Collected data
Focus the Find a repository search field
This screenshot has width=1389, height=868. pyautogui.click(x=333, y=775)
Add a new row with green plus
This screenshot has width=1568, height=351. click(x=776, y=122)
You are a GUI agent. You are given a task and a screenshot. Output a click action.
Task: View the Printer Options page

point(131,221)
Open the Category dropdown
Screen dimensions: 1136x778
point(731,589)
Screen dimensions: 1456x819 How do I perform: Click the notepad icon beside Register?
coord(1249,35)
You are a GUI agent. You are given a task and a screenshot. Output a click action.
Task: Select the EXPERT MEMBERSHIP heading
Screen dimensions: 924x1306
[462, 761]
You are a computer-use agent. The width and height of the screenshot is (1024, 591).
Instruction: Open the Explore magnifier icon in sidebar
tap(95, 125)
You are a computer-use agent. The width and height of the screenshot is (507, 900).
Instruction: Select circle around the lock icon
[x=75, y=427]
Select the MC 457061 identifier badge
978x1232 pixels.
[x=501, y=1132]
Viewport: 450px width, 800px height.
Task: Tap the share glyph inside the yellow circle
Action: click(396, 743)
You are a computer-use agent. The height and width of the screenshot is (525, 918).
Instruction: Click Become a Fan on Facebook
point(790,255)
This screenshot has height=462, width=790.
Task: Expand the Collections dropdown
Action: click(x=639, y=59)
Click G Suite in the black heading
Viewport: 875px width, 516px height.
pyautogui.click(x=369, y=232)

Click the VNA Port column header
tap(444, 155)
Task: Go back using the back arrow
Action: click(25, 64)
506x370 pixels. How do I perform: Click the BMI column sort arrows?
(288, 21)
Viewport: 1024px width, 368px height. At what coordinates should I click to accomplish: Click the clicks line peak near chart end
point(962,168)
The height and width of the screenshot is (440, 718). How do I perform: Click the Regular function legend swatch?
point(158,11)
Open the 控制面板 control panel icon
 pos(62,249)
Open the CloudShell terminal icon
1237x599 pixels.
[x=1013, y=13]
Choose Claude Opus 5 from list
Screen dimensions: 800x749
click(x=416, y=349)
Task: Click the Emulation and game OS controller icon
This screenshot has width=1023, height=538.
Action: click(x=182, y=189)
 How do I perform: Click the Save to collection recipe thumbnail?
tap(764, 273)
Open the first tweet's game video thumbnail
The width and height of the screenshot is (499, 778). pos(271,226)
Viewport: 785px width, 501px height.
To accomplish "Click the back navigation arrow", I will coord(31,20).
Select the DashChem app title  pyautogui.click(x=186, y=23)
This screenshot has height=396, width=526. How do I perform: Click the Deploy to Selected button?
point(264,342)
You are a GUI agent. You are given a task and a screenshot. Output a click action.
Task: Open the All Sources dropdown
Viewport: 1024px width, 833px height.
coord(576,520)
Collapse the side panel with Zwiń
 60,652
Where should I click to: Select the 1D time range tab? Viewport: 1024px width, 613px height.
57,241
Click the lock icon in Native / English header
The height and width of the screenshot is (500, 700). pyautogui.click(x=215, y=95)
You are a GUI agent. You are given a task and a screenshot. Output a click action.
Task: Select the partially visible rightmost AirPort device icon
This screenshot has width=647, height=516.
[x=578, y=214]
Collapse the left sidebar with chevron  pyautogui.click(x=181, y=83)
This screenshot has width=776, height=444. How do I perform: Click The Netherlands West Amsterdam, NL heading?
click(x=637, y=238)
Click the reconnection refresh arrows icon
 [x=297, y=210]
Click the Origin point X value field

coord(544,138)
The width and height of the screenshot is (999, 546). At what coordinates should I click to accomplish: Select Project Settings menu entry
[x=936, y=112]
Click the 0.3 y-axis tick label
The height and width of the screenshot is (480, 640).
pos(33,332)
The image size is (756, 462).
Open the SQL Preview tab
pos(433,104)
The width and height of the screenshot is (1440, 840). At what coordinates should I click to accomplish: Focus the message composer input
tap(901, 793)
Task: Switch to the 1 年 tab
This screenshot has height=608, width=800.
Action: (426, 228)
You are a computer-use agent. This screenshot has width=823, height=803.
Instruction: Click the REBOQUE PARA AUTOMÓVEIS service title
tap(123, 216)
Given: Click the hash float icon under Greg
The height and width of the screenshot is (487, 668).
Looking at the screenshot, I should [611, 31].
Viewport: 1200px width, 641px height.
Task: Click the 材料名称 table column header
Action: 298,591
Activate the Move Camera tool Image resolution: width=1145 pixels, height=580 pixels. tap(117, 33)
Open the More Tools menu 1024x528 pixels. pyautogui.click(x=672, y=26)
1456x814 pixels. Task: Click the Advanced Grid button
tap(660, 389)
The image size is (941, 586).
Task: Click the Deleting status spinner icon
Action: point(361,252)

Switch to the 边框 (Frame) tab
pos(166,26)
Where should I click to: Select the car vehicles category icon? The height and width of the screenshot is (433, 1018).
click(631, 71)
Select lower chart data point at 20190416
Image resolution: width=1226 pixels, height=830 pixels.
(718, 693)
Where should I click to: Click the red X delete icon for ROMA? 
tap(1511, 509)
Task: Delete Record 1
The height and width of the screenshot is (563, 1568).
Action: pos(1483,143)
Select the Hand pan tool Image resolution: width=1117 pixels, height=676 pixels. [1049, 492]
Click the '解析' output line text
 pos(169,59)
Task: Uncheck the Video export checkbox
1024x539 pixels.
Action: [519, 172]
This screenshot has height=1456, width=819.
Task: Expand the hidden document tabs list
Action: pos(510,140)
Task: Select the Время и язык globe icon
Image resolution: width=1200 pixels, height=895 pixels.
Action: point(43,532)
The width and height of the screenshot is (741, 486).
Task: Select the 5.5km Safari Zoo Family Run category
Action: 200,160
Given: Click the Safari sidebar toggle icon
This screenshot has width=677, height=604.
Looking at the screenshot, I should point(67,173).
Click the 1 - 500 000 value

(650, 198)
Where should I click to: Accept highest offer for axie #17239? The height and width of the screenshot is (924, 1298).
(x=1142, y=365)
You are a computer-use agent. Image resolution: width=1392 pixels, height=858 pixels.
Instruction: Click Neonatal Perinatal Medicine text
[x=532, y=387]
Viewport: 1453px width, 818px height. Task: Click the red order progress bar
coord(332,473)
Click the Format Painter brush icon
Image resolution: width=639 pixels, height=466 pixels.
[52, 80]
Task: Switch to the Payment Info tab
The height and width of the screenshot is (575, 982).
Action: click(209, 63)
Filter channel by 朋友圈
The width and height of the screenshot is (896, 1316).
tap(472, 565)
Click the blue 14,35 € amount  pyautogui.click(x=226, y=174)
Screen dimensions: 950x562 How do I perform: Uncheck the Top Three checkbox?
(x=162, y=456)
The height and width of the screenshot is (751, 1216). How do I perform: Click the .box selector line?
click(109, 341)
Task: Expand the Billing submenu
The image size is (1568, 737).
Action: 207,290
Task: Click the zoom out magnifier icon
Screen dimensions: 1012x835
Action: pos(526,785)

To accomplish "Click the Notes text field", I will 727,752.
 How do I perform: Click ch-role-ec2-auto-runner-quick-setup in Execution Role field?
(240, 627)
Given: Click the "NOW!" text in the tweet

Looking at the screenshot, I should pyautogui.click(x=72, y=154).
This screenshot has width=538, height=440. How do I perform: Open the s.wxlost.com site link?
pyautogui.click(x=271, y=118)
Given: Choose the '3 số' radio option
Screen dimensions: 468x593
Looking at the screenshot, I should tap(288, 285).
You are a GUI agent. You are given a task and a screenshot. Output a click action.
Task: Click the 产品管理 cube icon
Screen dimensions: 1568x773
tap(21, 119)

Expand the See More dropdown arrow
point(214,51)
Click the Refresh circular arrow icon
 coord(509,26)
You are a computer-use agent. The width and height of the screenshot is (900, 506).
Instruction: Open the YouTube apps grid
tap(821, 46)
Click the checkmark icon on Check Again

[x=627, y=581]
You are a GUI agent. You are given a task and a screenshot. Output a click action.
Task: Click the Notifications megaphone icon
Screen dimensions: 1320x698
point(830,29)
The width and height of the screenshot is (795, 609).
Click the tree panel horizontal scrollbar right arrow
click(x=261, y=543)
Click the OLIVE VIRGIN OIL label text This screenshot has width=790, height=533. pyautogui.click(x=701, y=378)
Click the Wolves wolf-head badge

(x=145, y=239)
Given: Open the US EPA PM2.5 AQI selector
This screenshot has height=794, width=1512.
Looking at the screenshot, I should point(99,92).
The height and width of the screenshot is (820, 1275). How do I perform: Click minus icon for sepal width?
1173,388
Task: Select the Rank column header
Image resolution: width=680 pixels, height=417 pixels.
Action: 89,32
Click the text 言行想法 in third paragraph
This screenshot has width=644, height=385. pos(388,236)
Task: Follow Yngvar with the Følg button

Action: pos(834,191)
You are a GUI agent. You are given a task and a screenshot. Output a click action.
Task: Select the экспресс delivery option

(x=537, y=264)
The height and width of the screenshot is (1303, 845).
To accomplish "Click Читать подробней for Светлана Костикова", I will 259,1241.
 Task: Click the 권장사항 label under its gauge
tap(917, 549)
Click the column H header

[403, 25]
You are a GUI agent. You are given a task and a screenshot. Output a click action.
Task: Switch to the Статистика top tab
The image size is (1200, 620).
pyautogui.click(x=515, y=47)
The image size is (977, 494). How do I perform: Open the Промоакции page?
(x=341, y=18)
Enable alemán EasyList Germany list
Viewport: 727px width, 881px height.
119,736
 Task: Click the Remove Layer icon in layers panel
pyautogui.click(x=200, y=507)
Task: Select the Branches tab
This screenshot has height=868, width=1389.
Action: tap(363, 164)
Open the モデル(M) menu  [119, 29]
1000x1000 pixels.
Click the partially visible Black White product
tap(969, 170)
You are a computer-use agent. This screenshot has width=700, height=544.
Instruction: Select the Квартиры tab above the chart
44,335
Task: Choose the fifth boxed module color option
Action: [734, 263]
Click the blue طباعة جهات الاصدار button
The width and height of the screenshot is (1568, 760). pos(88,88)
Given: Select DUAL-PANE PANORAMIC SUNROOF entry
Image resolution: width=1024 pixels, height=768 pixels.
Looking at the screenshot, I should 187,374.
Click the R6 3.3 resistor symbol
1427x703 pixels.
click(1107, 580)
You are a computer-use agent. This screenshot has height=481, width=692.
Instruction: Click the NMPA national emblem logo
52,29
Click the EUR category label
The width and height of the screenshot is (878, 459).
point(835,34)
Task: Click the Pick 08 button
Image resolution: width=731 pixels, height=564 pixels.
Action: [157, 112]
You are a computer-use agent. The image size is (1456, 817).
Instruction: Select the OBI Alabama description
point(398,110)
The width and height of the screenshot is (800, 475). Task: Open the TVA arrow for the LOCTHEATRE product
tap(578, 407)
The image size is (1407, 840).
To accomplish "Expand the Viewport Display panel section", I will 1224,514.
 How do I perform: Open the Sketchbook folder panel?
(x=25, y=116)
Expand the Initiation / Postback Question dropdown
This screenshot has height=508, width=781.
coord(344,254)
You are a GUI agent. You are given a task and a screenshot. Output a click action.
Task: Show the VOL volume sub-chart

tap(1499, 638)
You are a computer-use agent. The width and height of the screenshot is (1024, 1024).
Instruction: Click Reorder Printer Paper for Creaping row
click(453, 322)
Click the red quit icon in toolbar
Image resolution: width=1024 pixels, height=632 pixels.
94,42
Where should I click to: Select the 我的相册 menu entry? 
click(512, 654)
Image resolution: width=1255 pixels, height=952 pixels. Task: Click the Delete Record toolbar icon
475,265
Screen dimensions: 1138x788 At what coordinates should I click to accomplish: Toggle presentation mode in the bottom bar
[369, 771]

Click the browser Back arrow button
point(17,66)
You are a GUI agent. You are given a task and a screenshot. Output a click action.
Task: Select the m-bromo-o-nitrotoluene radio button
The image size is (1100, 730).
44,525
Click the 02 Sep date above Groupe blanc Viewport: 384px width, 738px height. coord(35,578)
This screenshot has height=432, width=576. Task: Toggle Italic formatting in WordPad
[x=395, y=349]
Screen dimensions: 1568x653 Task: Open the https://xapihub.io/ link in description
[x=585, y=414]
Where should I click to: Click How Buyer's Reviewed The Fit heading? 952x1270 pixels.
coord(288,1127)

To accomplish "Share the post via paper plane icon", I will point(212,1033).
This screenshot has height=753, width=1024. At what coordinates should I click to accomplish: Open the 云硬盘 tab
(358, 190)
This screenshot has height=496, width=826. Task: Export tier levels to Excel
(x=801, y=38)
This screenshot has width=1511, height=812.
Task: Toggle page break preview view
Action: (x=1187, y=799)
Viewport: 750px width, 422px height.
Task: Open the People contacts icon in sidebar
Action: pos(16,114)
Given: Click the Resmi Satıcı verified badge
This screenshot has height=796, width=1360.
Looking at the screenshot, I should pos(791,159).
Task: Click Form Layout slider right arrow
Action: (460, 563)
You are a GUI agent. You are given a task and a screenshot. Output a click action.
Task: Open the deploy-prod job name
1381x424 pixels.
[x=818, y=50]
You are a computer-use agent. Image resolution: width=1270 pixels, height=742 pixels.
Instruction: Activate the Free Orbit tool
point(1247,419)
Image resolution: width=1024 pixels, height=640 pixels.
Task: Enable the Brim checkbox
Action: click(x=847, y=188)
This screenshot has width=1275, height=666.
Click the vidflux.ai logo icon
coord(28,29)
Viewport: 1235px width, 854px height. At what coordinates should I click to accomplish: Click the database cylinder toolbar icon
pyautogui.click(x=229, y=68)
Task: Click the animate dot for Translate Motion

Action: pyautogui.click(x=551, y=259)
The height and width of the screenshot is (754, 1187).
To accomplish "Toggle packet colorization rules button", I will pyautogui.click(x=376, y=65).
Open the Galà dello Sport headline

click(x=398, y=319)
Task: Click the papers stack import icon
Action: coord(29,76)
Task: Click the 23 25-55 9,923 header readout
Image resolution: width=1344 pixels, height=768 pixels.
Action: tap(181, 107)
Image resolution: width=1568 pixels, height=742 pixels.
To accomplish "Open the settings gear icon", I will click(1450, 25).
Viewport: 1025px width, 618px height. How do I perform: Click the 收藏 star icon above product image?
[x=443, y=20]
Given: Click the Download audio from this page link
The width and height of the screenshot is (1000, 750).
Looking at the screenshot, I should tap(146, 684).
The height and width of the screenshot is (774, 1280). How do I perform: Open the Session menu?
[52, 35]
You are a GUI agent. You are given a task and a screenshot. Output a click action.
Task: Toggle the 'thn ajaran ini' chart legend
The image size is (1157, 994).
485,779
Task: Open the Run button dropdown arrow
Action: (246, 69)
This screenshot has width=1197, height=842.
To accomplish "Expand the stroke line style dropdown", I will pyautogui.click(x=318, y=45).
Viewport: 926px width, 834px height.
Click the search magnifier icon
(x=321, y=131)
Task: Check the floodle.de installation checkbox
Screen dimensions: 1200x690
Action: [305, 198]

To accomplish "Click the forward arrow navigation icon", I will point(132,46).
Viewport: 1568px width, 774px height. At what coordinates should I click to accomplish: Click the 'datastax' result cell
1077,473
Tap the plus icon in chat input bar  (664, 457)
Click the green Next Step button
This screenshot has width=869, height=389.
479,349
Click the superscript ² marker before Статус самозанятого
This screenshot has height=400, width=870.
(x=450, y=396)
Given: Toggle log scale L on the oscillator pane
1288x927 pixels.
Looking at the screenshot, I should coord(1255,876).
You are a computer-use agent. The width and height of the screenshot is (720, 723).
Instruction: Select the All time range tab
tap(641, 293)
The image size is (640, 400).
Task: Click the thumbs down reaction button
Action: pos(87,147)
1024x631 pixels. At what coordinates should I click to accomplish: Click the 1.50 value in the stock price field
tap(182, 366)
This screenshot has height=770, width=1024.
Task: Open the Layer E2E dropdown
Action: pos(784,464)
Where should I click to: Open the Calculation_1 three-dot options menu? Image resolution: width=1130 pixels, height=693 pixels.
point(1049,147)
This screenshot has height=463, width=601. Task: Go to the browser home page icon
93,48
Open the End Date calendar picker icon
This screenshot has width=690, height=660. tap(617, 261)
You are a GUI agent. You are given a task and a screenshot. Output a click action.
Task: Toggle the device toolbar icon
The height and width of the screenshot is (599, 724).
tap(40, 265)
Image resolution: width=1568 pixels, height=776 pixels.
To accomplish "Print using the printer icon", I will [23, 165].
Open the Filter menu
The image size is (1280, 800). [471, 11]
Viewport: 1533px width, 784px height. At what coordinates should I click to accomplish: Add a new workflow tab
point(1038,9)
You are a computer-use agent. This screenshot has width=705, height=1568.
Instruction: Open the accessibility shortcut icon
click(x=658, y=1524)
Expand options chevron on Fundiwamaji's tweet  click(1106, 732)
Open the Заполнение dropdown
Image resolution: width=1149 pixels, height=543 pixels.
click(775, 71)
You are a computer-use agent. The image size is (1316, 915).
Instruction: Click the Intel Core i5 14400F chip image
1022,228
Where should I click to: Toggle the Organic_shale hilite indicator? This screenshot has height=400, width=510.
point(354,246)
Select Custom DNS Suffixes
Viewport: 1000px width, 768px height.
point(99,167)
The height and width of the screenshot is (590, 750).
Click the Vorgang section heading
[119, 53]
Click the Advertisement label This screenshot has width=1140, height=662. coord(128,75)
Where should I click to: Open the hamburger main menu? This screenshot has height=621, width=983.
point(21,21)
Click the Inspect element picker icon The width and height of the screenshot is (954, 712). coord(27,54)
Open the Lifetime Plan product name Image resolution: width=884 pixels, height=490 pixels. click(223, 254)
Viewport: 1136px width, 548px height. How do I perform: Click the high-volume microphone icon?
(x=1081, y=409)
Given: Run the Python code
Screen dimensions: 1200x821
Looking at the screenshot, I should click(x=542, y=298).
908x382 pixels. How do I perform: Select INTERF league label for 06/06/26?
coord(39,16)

**Your objective**
What are the lines above, starting at the one with "Click the reconnection refresh arrows icon" and ending at the one with "Given: Click the hash float icon under Greg"? Give them again exactly, and only them.

**Answer for the task**
Click the reconnection refresh arrows icon
 [x=297, y=210]
Click the Origin point X value field

coord(544,138)
The width and height of the screenshot is (999, 546). At what coordinates should I click to accomplish: Select Project Settings menu entry
[x=936, y=112]
Click the 0.3 y-axis tick label
The height and width of the screenshot is (480, 640).
pos(33,332)
The image size is (756, 462).
Open the SQL Preview tab
pos(433,104)
The width and height of the screenshot is (1440, 840). At what coordinates should I click to accomplish: Focus the message composer input
tap(901, 793)
Task: Switch to the 1 年 tab
This screenshot has height=608, width=800.
Action: (426, 228)
You are a computer-use agent. This screenshot has width=823, height=803.
Instruction: Click the REBOQUE PARA AUTOMÓVEIS service title
tap(123, 216)
Given: Click the hash float icon under Greg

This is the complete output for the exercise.